A key objective of this portfolio is to gradually reduce margin debt while maintaining a core holding of 100 NVDA shares. This week, we generated $89 in options premium.
At the current pace, it would take roughly 38 weeks to eliminate the existing margin debt of -$3,324. That makes it increasingly clear that, at this rate, bringing the margin balance to zero within 2026 is unlikely. Given the current risk exposure, I’m comfortable extending that timeline into 2027, though even that isn’t guaranteed.
Another short-term goal is to increase weekly options income to at least $100 per week, while avoiding unnecessary tail risk.
Looking ahead to next week, when the PFE options expire, I’m considering adding another higher-priced but liquid stock similar to NVDA — ideally outside the tech sector. That may prove difficult, however, as most highly liquid options names tend to be concentrated in tech.

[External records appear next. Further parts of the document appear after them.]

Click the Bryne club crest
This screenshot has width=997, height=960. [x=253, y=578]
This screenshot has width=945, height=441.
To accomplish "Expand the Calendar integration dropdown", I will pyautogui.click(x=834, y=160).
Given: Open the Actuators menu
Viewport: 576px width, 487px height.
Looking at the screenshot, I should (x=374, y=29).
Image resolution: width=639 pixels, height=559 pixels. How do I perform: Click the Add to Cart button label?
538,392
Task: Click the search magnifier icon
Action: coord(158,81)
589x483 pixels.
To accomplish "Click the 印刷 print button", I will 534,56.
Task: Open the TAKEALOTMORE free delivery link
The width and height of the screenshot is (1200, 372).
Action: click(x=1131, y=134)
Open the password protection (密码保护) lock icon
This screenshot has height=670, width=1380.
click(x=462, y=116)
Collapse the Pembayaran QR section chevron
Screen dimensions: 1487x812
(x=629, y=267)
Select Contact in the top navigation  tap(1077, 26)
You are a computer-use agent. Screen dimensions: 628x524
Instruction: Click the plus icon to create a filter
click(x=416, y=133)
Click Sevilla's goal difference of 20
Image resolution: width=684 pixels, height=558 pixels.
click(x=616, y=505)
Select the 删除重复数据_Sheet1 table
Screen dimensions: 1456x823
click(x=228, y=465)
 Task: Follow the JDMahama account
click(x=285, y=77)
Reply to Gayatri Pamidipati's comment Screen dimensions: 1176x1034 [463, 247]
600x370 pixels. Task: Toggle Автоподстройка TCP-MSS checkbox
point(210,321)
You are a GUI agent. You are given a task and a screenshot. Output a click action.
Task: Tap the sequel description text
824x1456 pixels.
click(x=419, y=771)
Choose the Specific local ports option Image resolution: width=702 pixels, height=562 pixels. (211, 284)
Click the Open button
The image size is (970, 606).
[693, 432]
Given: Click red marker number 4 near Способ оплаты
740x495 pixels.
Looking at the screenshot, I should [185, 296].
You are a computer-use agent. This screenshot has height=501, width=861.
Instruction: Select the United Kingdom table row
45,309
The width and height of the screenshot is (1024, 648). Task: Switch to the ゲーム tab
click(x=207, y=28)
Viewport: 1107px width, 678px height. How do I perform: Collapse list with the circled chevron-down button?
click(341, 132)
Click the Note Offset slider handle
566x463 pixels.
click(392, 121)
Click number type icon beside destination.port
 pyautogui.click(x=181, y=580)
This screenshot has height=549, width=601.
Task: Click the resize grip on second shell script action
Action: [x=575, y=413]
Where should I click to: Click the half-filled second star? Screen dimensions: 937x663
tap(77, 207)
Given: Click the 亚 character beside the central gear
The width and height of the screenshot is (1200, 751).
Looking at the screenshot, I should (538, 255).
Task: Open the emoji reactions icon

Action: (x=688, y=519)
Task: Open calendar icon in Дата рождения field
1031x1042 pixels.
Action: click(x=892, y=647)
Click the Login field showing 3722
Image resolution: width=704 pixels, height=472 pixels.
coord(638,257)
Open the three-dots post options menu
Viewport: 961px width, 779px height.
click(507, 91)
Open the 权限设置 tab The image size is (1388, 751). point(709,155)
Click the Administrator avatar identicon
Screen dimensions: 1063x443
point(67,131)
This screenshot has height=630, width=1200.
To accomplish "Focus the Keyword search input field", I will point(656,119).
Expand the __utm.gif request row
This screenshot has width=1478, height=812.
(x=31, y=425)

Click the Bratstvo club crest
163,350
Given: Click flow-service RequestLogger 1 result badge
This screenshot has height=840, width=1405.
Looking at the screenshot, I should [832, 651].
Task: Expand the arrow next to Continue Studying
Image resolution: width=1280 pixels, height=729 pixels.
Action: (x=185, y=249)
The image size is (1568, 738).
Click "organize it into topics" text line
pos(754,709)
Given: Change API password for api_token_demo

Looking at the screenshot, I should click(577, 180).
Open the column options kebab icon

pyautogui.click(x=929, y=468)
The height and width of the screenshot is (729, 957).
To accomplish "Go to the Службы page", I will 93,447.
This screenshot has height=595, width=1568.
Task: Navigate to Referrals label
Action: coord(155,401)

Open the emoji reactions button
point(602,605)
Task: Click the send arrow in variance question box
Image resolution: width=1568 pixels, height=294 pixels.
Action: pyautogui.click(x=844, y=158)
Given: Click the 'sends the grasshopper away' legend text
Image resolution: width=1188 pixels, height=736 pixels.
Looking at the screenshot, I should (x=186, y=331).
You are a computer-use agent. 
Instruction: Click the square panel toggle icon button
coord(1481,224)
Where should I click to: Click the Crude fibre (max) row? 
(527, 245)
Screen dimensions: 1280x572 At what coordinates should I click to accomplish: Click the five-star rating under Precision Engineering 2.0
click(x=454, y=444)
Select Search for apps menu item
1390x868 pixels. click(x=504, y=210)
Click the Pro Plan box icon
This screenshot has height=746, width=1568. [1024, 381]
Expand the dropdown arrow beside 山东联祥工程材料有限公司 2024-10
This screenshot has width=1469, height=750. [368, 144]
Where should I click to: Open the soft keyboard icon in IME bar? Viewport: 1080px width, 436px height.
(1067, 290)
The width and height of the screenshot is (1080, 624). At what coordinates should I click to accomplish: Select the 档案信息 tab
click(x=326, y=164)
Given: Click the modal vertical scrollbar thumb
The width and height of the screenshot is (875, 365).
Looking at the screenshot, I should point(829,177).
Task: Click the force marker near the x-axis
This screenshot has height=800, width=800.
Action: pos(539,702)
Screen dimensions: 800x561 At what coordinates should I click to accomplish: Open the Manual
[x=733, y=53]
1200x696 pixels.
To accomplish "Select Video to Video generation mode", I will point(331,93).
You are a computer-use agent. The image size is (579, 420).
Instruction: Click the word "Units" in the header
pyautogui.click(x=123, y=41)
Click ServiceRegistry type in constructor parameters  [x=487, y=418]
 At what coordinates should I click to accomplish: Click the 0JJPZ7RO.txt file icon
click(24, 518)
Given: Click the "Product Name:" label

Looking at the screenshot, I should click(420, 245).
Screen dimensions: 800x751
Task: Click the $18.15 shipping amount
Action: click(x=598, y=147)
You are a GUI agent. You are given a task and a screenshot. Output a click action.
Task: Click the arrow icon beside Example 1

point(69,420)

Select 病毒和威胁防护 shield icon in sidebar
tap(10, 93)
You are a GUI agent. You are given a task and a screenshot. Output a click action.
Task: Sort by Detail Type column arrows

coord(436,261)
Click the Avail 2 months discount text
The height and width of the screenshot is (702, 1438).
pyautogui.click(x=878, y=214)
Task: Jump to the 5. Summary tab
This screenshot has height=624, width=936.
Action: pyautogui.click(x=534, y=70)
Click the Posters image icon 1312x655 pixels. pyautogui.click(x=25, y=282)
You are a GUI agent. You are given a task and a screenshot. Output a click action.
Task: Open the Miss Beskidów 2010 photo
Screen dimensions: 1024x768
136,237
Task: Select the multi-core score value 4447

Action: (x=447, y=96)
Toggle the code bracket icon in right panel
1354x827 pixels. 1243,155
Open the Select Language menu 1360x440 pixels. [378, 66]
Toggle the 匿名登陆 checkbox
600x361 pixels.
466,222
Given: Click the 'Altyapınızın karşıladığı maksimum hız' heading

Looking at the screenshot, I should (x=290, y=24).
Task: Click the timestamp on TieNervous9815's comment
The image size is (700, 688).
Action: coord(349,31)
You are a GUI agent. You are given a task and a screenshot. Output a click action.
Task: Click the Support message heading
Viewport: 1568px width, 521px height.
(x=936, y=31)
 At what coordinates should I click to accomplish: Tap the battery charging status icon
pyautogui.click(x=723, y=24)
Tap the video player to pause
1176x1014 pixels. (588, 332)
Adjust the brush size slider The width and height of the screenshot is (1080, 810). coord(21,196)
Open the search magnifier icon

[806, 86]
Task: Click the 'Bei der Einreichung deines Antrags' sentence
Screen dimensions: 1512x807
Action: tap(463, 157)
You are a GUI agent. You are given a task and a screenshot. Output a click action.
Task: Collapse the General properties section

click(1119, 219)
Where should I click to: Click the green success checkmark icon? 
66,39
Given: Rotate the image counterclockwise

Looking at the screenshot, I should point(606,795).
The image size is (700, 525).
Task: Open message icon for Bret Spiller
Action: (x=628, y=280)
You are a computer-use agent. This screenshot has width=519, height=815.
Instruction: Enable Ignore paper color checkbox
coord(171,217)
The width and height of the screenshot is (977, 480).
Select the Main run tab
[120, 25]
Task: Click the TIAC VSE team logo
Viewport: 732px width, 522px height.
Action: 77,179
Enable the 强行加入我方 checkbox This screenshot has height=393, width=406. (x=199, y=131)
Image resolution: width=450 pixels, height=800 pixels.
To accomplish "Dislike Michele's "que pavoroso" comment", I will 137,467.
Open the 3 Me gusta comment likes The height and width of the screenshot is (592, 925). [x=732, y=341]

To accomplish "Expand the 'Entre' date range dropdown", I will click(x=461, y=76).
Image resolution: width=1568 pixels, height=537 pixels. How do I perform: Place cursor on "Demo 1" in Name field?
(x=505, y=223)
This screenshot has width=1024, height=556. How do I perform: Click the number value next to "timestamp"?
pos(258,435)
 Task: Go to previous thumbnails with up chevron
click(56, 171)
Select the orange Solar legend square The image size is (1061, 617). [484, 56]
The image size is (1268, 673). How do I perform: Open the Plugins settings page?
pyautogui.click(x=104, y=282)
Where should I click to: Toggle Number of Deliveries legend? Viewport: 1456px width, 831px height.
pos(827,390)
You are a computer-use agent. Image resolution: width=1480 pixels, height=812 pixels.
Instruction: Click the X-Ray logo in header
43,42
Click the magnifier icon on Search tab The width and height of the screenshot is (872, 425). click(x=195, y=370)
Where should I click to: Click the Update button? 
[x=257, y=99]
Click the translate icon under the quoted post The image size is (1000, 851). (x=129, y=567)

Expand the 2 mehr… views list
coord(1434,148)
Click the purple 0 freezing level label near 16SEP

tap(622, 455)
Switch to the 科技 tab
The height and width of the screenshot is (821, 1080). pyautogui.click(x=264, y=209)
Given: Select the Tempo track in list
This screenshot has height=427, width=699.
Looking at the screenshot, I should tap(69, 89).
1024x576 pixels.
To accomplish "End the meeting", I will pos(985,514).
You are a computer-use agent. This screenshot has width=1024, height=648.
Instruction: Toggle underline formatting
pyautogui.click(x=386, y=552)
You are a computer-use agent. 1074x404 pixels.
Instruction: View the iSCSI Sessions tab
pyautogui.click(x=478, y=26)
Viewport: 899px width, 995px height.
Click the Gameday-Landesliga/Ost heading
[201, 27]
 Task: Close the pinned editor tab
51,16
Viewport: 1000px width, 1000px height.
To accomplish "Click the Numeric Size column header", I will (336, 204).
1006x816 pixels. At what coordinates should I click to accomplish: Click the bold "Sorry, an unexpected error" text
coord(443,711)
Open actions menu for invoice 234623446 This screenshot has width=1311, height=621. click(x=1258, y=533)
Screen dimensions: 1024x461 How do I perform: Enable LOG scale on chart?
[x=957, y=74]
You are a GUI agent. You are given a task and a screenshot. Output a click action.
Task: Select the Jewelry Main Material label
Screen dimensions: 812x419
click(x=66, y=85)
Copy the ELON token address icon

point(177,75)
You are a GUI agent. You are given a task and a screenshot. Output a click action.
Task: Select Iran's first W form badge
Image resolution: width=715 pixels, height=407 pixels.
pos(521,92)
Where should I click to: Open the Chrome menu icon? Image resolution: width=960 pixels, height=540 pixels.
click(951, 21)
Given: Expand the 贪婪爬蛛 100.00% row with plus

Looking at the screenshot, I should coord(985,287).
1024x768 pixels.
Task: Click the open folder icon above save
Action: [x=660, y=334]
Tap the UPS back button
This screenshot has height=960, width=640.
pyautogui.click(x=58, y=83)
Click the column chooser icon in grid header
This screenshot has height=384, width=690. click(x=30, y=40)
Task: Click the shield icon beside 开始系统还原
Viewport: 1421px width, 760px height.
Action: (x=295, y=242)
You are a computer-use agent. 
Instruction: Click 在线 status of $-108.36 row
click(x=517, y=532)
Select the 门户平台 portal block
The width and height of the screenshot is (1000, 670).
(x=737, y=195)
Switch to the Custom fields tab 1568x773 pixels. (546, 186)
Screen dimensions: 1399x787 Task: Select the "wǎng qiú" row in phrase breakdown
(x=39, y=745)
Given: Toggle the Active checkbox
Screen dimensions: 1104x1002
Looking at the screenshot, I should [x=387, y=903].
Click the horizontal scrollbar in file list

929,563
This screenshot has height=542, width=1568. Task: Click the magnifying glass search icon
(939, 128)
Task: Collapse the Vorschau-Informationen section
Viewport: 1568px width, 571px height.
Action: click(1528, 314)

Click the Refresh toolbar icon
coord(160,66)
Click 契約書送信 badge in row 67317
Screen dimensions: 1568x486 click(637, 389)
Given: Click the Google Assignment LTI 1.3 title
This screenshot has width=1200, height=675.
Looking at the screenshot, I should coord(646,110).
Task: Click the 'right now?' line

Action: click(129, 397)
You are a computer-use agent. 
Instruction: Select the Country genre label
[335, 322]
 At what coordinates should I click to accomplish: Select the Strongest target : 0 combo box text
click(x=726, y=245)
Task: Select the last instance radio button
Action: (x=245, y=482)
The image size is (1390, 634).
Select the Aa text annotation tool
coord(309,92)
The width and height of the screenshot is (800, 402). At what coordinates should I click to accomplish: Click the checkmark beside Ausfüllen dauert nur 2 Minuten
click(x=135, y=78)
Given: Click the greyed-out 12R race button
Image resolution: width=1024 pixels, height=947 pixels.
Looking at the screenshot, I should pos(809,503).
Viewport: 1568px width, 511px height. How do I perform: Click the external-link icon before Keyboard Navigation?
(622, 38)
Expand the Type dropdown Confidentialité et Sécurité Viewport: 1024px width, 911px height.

One of the candidates I’m already evaluating is NFLX for weekly credit spreads. If the PFE options expire worthless next week, I’m also considering closing the BMY credit spread and reallocating that capital into weekly NFLX credit spreads instead. That would leave the portfolio with two strong weekly premium generators — although both would be tech-related names.
Looking ahead, I’ll be closely watching next week’s NVDA $202.5/$192.5 put spread into expiry.
If any position comes under pressure, the plan remains to roll forward, ideally for a net credit.